Cuatro funcionarios de la FGJEM, detenidos por presunta extorsión y secuestro exprés

Tres fueron aprehendidos en Texcoco y uno más en Ecatepec: La Jornada Edomex
La detención de cuatro funcionarios de la Fiscalía General de Justicia del Estado de México (FGJEM), acusados de su probable participación en delitos de extorsión y secuestro exprés, constituye un episodio particularmente grave: no se trata de delincuentes infiltrados en una dependencia cualquiera, sino de servidores públicos cuya función debería ser precisamente perseguir a quienes cometen esos delitos.
De acuerdo con la información difundida por La Jornada Estado de México, tres de los agentes fueron detenidos en Texcoco y uno más en Ecatepec, durante un operativo conjunto en el que participaron fuerzas federales y unidades especializadas contra el secuestro y la delincuencia organizada.
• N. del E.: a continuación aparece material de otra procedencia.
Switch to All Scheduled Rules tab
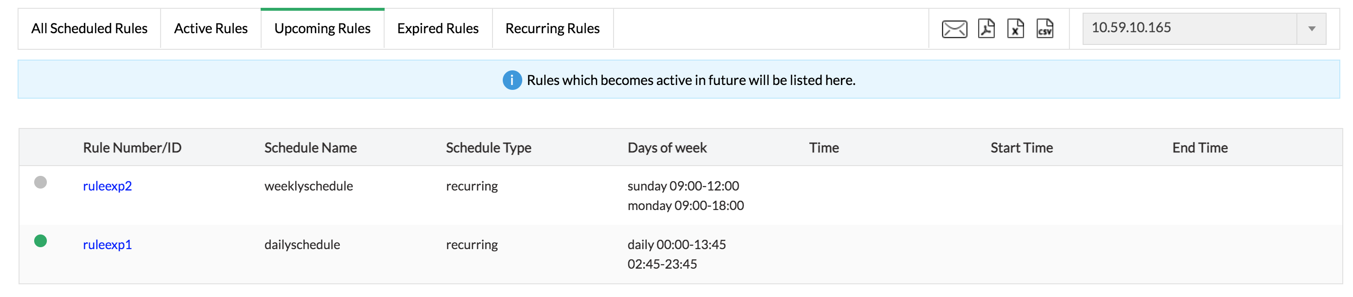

Los detenidos —Benito “N”, María Fernanda “N”, Efraín “N” y Mario “N”— se desempeñaban presuntamente como agentes investigadores de la FGJEM. La investigación que condujo a las órdenes de aprehensión apunta a una posible utilización de las propias estructuras institucionales para actividades criminales.
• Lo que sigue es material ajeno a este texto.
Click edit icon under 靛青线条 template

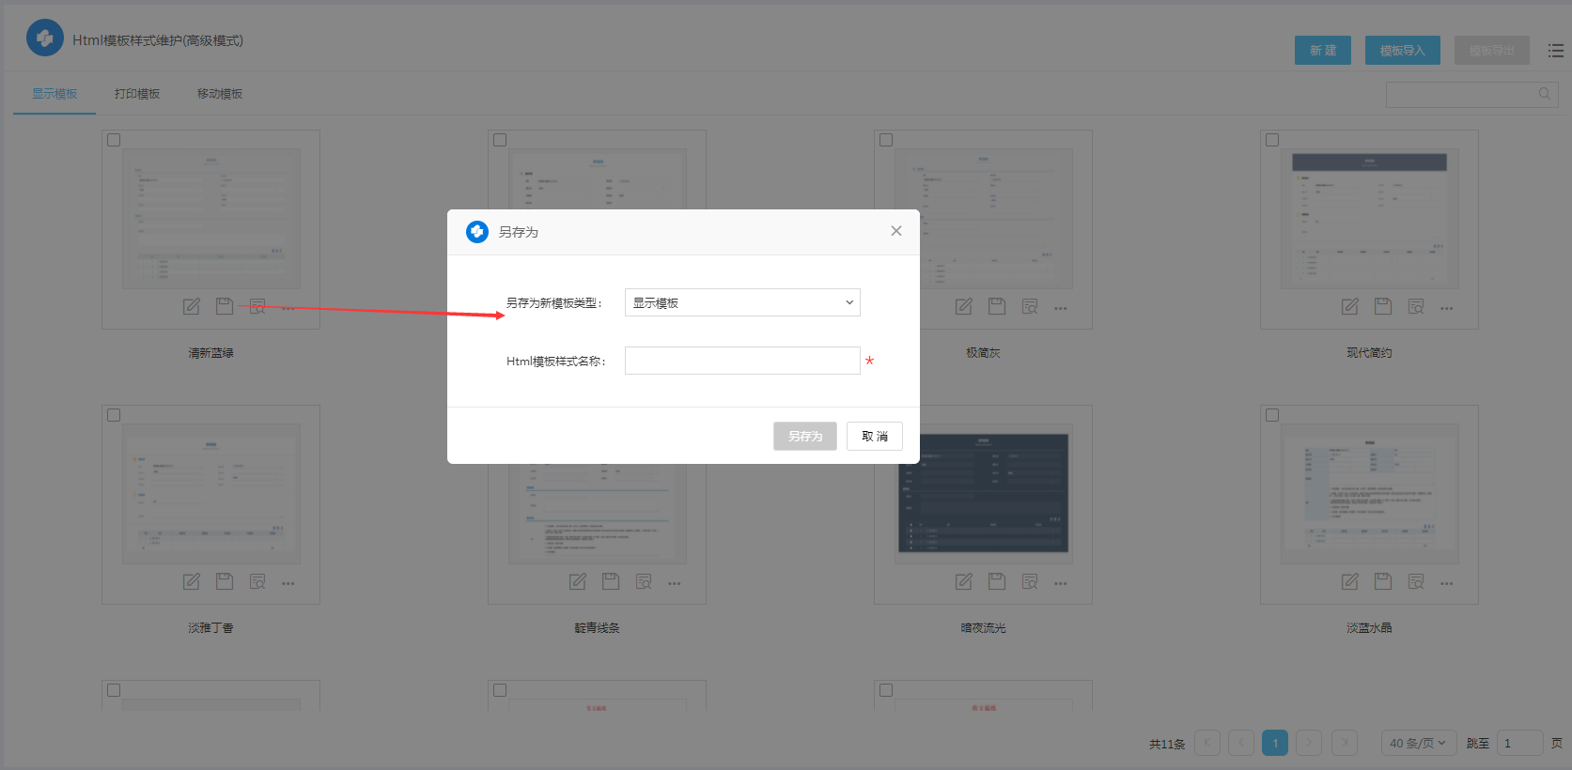[578, 582]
El caso adquiere todavía mayor gravedad por los objetos asegurados durante el operativo: armas de fuego de uso exclusivo de las Fuerzas Armadas, cartuchos, drogas sintéticas, equipos de cómputo y teléfonos celulares. Los cuatro fueron puestos a disposición de la Fiscalía Especializada en Materia de Delincuencia Organizada (FEMDO) y posteriormente vinculados a proceso.
Más allá de la responsabilidad individual que deberá determinarse judicialmente, el episodio vuelve a colocar bajo escrutinio a la FGJEM. Una fiscalía que pierde elementos de su propia estructura en investigaciones por extorsión y secuestro enfrenta un problema que rebasa el ámbito penal: el de la confianza pública.
Porque cuando quienes deberían investigar el secuestro aparecen señalados por secuestro exprés, y quienes tendrían que combatir la extorsión son acusados de practicarla, la frontera entre el Estado que persigue al crimen y el crimen que consigue infiltrarse en el Estado comienza a volverse peligrosamente borrosa.
El proceso judicial tendrá que establecer responsabilidades y respetar, desde luego, la presunción de inocencia. Pero la institución también tiene una responsabilidad inmediata: demostrar que estos cuatro casos son excepciones detectadas y combatidas por la propia autoridad, y no síntomas de una contaminación mucho más profunda.